Segment Start: DATASET RECORDS

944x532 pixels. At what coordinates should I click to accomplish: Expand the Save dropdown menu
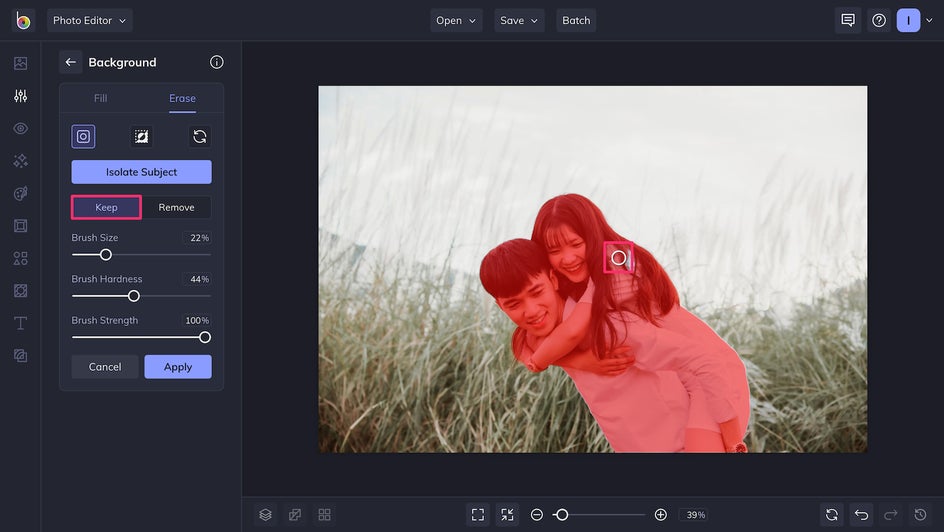point(519,20)
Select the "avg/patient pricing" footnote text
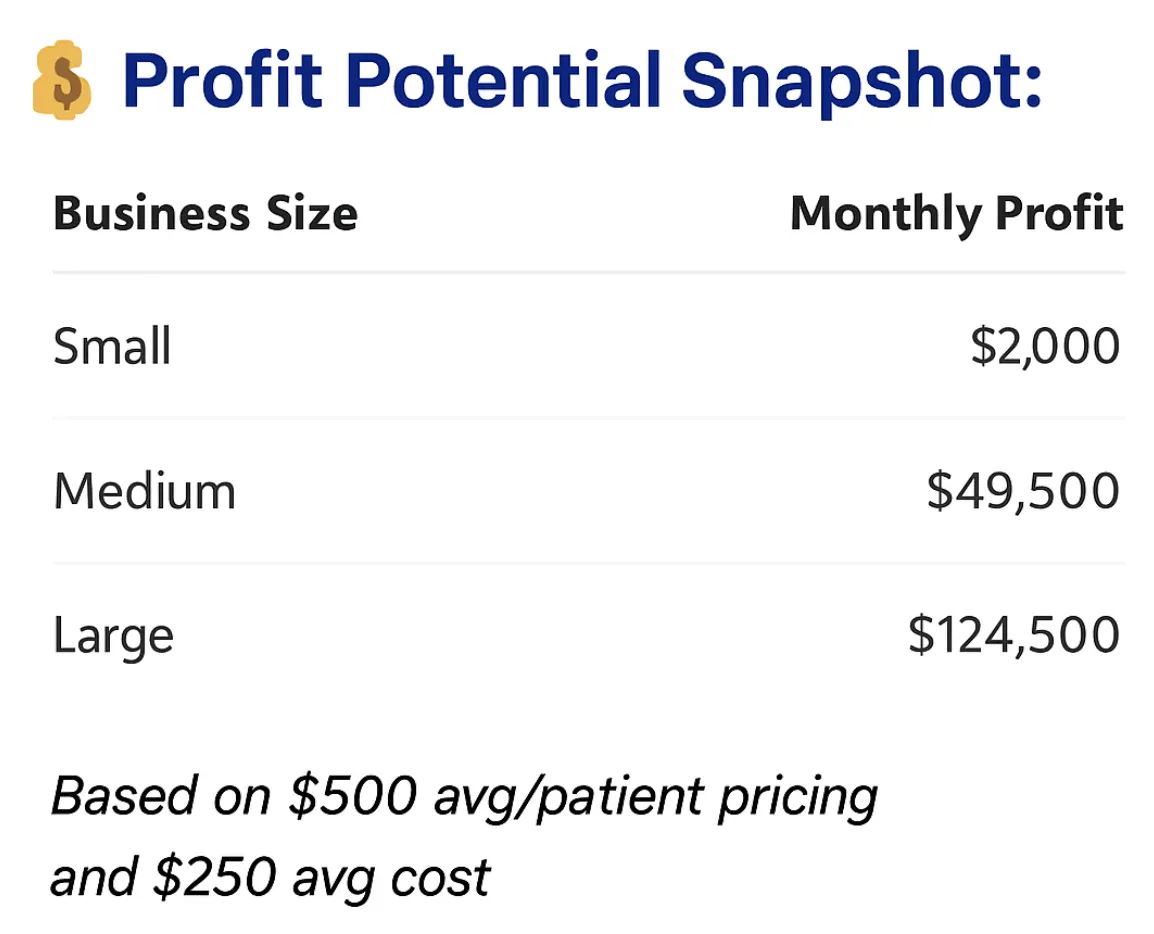 pyautogui.click(x=655, y=798)
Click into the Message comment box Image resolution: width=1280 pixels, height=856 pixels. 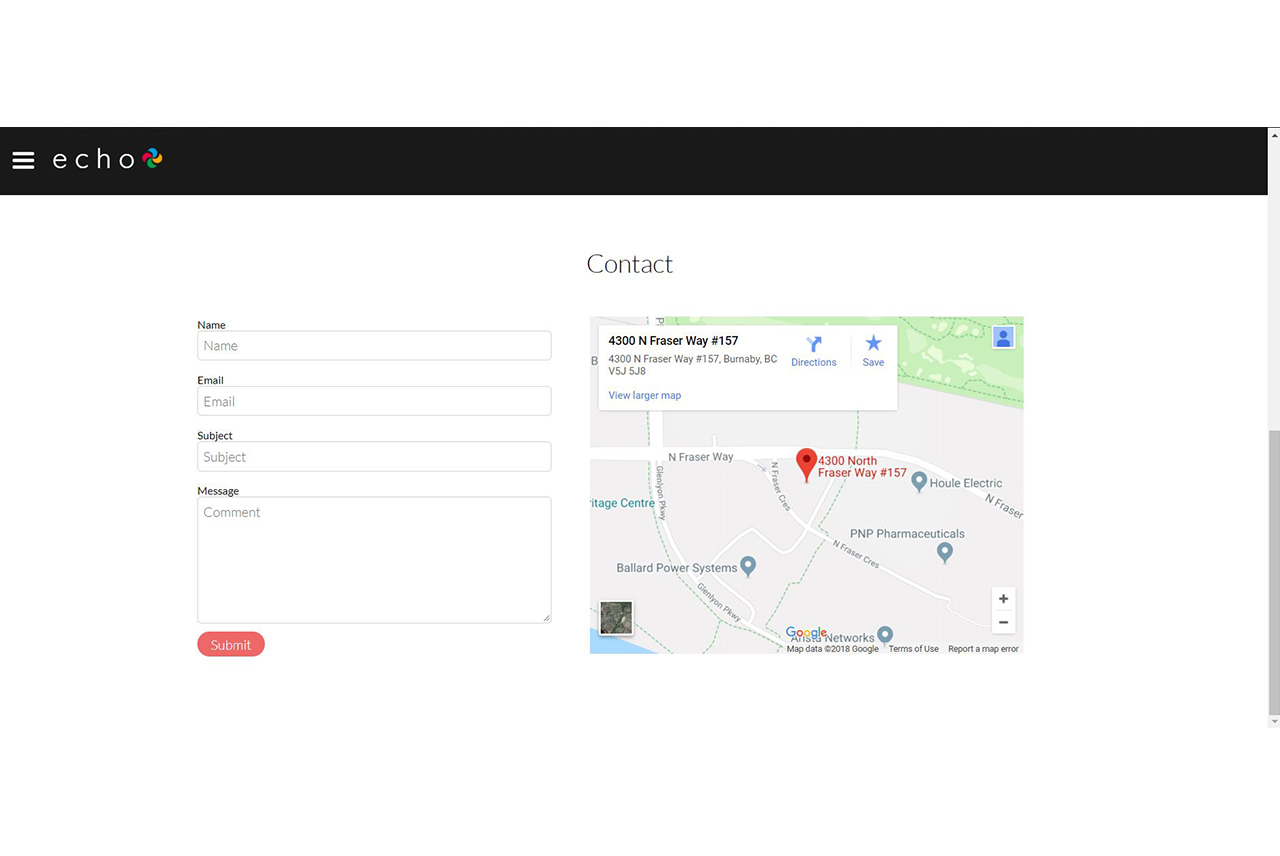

Segment End: DATASET RECORDS

- REQUIRED ACTION -
The listing should be transcribed in full, exactly, and without its pictures.

- EXERCISE RESPONSE -
944x532 pixels. At what coordinates should I click to accomplish: Expand the Save dropdown menu
point(519,20)
Select the "avg/patient pricing" footnote text
 pyautogui.click(x=655, y=798)
Click into the Message comment box Image resolution: width=1280 pixels, height=856 pixels. 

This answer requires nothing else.